**What you should do**
Return every line of the material below that contains the string "width", matching case exactly.

**Records to process**
--- BEGIN ---

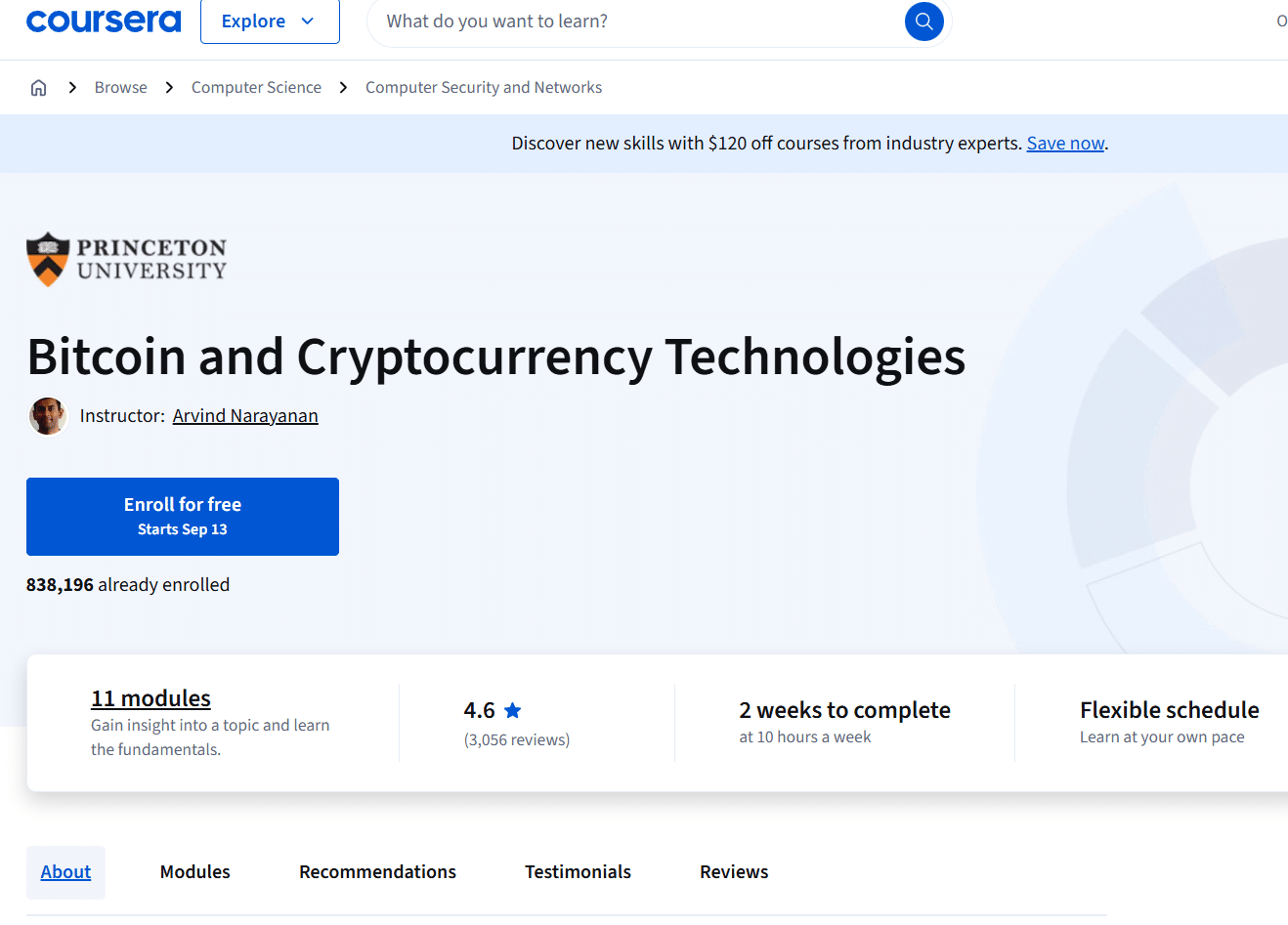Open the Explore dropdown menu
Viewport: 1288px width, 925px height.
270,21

--- END ---
--- BEGIN ---

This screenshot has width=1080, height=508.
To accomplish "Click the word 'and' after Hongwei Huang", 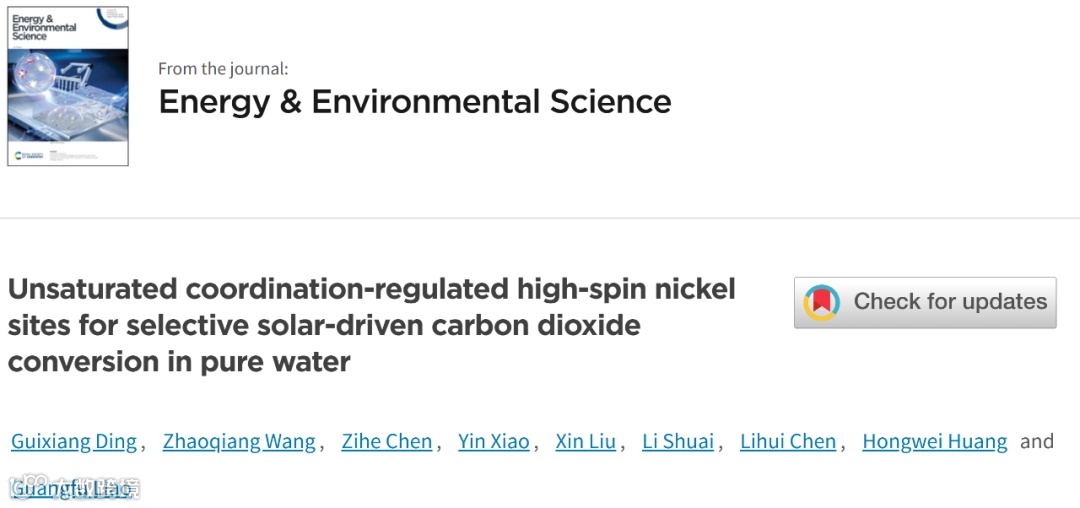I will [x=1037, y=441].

--- END ---

**Answer to this exercise**
Viewport: 1288px width, 925px height.
This screenshot has width=1080, height=508.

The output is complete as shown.